### Text section
Who should use it: Developers who need broad multilingual coverage and can tolerate batch processing latency. If you need English-only with maximum speed, Parakeet or Distil-Whisper are better choices. If conversational audio quality is the priority, test carefully against your actual data before committing.

2. NVIDIA Canary-Qwen 2.5B

Currently the #1 model on the Hugging Face Open ASR Leaderboard: Released in June 2025, Canary-Qwen 2.5B uses a Speech-Augmented Language Model (SALM) architecture that pairs a FastConformer encoder optimized for speech recognition with an unmodified Qwen3-1.7B LLM decoder. It tops the Open ASR Leaderboard with a 5.63% average WER.

Key specs:

  • Architecture: FastConformer encoder + Qwen3-1.7B LLM decoder
  • Training data: 234,000 hours of English audio
  • LibriSpeech WER: 1.6% (clean) / 3.1% (other)
  • Noise tolerance: 2.41% WER at 10 dB SNR
  • License: CC-BY-4.0
  • Supported languages: 25 (via the Canary-1b-v2 family)

Strengths:

  • Highest accuracy among open-source models on standard benchmarks
  • Strong noise robustness as measured on benchmark datasets
  • Inference up to 10x faster than similarly accurate models
  • Requires NVIDIA NeMo framework — well-maintained and production-grade

Limitations:

  • Higher VRAM requirements than smaller models
  • Language coverage (25) is narrower than Whisper (99+) or Qwen3-ASR (52)
  • Training data is primarily English read-speech and broadcast audio; performance on multi-speaker conversational audio has less published evidence than benchmark numbers imply
  • CC-BY-4.0 license requires attribution

Who should use it:Teams prioritizing transcription accuracy above all else, especially for English and European languages. Strong choice when you have GPU infrastructure and primarily process clean or semi-clean audio. Test against your own conversational data before assuming leaderboard WER transfers.

3. Qwen3-ASR

The newest entrant and the widest multilingual open-source ASR model by language count. Released in January 2026 by Alibaba's Qwen team, Qwen3-ASR supports 52 languages and dialects with language identification, speech recognition, and timestamp prediction. Built on the Qwen3-Omni foundation model, it comes in two sizes: 1.7B and 0.6B parameters. As of mid-2026, ecosystem and community tooling is still maturing relative to Whisper or NVIDIA's NeMo stack.

Key specs

  • Variants: Qwen3-ASR-1.7B (accuracy-optimized) and Qwen3-ASR-0.6B (efficiency-optimized)

Collected data entries
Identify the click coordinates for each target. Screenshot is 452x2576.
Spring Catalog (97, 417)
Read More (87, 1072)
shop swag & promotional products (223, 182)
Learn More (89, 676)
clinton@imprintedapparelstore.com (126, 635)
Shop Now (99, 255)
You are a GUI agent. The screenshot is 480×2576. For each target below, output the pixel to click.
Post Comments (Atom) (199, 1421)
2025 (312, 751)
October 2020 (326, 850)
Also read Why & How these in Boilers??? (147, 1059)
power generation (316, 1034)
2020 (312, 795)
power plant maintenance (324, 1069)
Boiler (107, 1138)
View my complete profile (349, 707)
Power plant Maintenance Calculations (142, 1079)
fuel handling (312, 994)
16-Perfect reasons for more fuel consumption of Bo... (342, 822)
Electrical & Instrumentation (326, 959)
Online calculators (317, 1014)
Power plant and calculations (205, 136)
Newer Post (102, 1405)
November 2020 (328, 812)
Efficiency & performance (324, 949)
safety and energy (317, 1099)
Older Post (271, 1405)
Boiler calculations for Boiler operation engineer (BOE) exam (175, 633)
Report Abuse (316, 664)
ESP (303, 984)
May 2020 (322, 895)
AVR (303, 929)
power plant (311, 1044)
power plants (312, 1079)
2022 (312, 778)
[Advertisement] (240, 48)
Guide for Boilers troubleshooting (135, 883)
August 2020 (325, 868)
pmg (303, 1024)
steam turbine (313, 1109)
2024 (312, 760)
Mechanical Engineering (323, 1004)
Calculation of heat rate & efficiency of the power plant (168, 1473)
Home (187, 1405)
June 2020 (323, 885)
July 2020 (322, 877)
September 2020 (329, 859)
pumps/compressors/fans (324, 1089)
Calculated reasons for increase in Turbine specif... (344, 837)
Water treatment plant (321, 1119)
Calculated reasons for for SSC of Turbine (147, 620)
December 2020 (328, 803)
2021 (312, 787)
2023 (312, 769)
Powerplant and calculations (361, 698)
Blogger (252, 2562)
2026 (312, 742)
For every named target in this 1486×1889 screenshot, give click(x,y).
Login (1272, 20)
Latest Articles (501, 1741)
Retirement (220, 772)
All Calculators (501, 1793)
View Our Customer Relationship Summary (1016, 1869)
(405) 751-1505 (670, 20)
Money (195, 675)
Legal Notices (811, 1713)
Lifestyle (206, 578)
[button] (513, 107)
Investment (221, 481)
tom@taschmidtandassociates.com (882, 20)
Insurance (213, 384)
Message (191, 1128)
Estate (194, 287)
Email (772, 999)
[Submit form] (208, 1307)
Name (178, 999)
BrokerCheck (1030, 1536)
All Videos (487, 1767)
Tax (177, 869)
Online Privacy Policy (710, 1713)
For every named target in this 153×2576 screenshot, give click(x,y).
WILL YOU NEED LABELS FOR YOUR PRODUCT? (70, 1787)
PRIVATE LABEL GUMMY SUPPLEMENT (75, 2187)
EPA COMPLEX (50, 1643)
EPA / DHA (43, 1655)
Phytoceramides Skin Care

### Task 1
Summarize the text on open-source speech recognition models in two sentences.
### Task 2
Write the next part of the text on open-source speech recognition models, picking up after its final line.

### Response 1
NVIDIA's Canary-Qwen 2.5B, released in June 2025, pairs a FastConformer encoder with a Qwen3-1.7B LLM decoder and tops the Open ASR Leaderboard with a 5.63% average WER, though it needs more VRAM than smaller models and covers only 25 languages. Qwen3-ASR, released in January 2026 by Alibaba's Qwen team, supports 52 languages and dialects and comes in 1.7B and 0.6B sizes, but its tooling is still maturing.

### Response 2
  • Languages: 52 languages and dialects
  • Throughput: 0.6B variant achieves 2,000x throughput at concurrency of 128
  • Additional models: Qwen3-ForcedAligner-0.6B for text-speech alignment in 11 languages
  • License: Apache 2.0

Strengths

  • Broadest language and dialect support among non-Whisper models
  • The 1.7B variant is competitive with top commercial APIs on standard benchmarks
  • Apache 2.0 license — fully permissive for commercial use
  • Includes forced alignment capabilities, rare in open-source ASR

Limitations

  • Still relatively new — fewer production case studies and community deployment guides than Whisper
  • Performance on conversational and noisy audio is still emerging; benchmark results are primarily on clean datasets
  • Requires validation against your specific audio type before production use

Who should use it: Teams building multilingual products who need broader language coverage than NVIDIA models offer, and who have the engineering capacity to validate the model against real data. The 0.6B variant is compelling for high-throughput batch processing.

4. NVIDIA Parakeet TDT

The speed champion — designed for maximum throughput: NVIDIA's Parakeet TDT models prioritize inference speed for real-time and high-volume transcription. The 1.1B parameter variant achieves an RTFx above 2,000 — among the fastest models on the Open ASR Leaderboard. The Parakeet-TDT-0.6B-v3 extends this to multilingual support across 25 European languages.

Key specs

  • Variants: 1.1B (English) and 0.6B-v3 (25 European languages)
  • RTFx: >2,000 (1.1B variant)
  • WER: ~8.0% average on Open ASR benchmarks
  • VRAM: ~4GB (1.1B variant)
  • License: CC-BY-4.0
  • Training data: Built on NVIDIA's Granary dataset (~1M hours, 25 European languages)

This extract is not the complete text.